In the final phase, the group will bring those recommendations together as a plan and present it to the legislature, “ to get it approved, get it budgeted, [and] get legislation to reverse all this discrimination so that we can begin the part of healing.”

For Jones-Sawyer, who is the nephew of one of the Little Rock Nine – nine Black high school students who were at the center of the battle to desegregate schools in Arkansas in 1957 – and now sits on a task force of nine himself, the goal is to create a roadmap that can be used for generations to come.

“Those nine kids went through hell and they changed the world. If it wasn’t for them. I wouldn’t have been able to go to USC, get my degree. I’m now in a doctoral program at USC and went to Harvard.

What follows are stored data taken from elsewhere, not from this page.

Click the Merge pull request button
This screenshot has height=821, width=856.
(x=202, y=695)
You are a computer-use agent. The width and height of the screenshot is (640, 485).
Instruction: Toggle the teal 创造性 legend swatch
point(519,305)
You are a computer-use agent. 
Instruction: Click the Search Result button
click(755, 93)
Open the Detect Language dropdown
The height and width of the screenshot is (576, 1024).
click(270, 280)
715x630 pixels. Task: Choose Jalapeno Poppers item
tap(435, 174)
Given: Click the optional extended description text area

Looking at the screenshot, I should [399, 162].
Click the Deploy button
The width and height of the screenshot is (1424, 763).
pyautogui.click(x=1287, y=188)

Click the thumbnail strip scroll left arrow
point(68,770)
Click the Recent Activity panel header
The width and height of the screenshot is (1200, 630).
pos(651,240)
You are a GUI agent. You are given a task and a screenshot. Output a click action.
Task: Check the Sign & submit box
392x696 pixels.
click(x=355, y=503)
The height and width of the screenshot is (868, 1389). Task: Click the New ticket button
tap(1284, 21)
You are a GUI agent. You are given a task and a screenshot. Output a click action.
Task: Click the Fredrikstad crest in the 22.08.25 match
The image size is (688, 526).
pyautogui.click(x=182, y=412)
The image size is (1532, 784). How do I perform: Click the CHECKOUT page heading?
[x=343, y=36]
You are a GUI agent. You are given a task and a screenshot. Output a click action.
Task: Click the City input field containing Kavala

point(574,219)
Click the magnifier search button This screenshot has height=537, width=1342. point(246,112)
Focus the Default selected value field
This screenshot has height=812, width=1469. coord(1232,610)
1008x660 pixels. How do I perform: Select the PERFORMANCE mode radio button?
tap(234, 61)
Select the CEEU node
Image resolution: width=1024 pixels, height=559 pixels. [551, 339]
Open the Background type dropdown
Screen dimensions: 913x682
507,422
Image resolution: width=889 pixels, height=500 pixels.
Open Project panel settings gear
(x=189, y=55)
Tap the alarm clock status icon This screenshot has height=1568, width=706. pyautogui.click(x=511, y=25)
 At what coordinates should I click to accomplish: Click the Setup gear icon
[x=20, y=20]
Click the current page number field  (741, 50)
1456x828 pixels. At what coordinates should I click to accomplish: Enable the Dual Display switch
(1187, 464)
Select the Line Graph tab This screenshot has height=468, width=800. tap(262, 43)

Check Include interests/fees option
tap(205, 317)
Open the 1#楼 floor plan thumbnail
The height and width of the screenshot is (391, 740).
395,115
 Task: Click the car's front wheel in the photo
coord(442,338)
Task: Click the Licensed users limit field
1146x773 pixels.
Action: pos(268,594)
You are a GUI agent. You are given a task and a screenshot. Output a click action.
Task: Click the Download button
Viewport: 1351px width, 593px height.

When I was born those were not easy paths,” he told the NewsHour. “So I’m hoping that when they start to trace back to why their lives are better and they’re talking to my grandson, hopefully you can say my grandfather started that– it was his work.”

While the California assemblymember has his grandson in his mind as he works, St. Louis Chief Equity Officer Vernon C. Mitchell Jr. said it was important for the city to have young people in mind in its forthcoming work too.

“This is not an effort by older folks to tell younger people what to do. This is a cross generational effort at trying to begin to take the steps toward some semblance of restorative justice, and I think the first part of that is acknowledgement. And that’s where we are right now, … acknowledging that there have been long standing historical ills in this city,” Mitchell told the NewsHour.